Rosanne ended our conversation with some advice for emerging scholars thinking of taking a more creative approach to their research. She suggested that the best path is to focus on your interests, whatever they may be. Creative writing has various forms and does not have to be academic per se. Therefore, experimentation is vital. Rosanne suggested that one way to experiment is through automatic writing exercises: designate a specific theme and write on it for a couple of minutes without stopping to pause or edit. While the outcome will probably be a bit chaotic, Rosanne advises that this process can shed light on connections and parallels you may have overlooked at first, which can then become a great starting point for beginning a new piece of writing. Given that much of her work is situated in the coastal context, Rosanne also incorporates fieldwork into her creative practice. For Rosanne, this includes walking along the beach while taking notes and photographing things that inspire her.

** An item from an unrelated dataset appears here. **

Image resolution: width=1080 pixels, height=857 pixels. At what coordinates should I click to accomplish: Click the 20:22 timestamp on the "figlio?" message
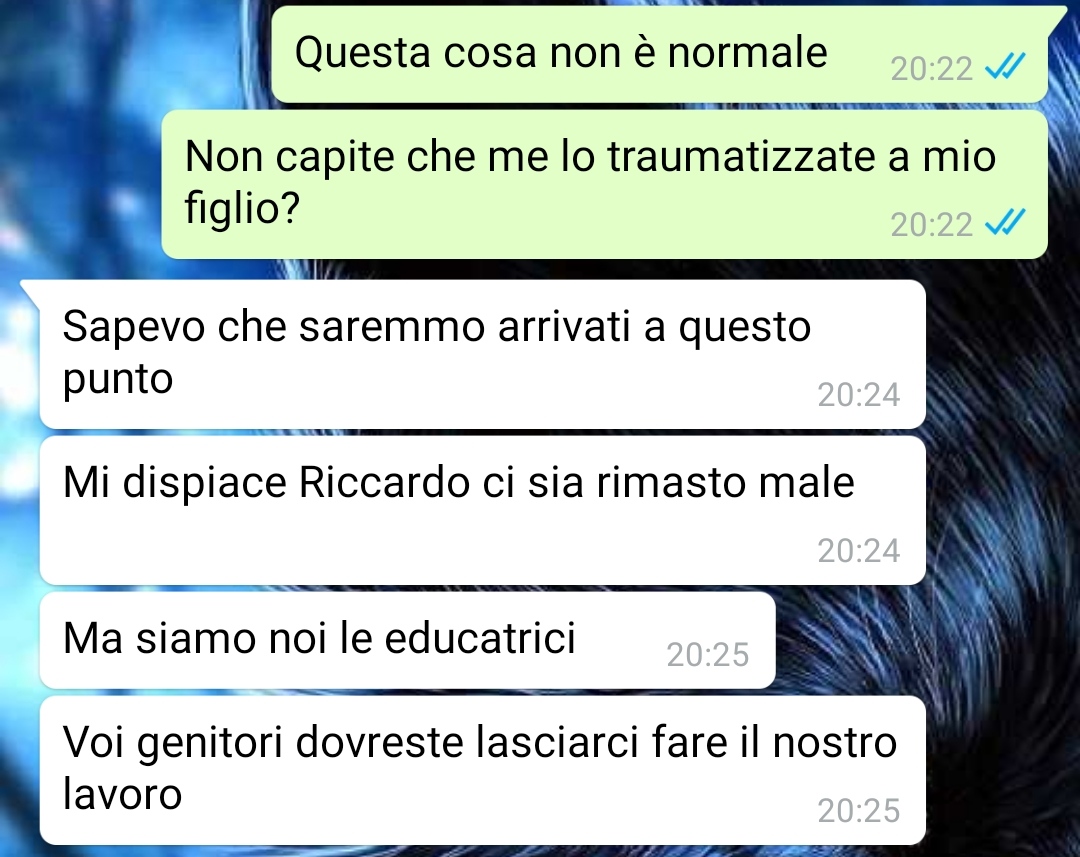click(x=931, y=225)
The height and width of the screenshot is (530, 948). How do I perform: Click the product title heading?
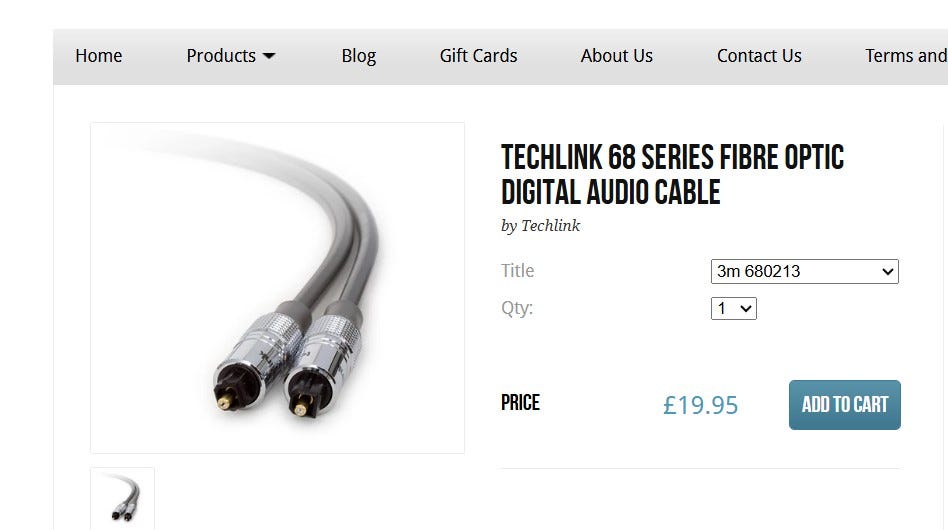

For Rosanne, the best way to benefit from these creative writing exercises is to share them with others, such as a select group of friends with whom you share a blog about your fieldwork. Start small, ask your readers for feedback, and experiment with that feedback as you revise your writing. While feedback is useful, Rosanne reminds those starting out not to be too discouraged by skepticism around one’s creative methods or own abilities. Before Rosanne started her PhD in creative writing, she did not have any other degrees in the field. While broadening one’s disciplinary horizons takes time, it is certainly possible; don’t let others make you believe that it is not.

Further Readings

Kalinowski, Katharina Maria and Rosanne van der Voet. “Of Jellyfish, Lichen, and Other More-Than-Human Matter: Ecopoethical Writing Research as Transformative Politics.” In Poetry and the Global Climate Crisis: Creative Educational Approaches to Complex Challenges, edited by Amatoritsero Ede, Sandra Lee Kleppe, and Angela Sorby, 91–106. London: Routledge, 2023.

Van der Voet, Rosanne. “Experiments in Sandscaping: Liminal Entanglements on the Norfolk and South Holland Coast.” Book 2.0 11, no. 1 (2021): 95–106.

—. “Flood.” Interdisciplinary Studies in Literature and Environment 30, no. 3 (2023): 749–756.

—. “Living as Water.” Ecozon@ 13, no. 2 (2022): 218–228.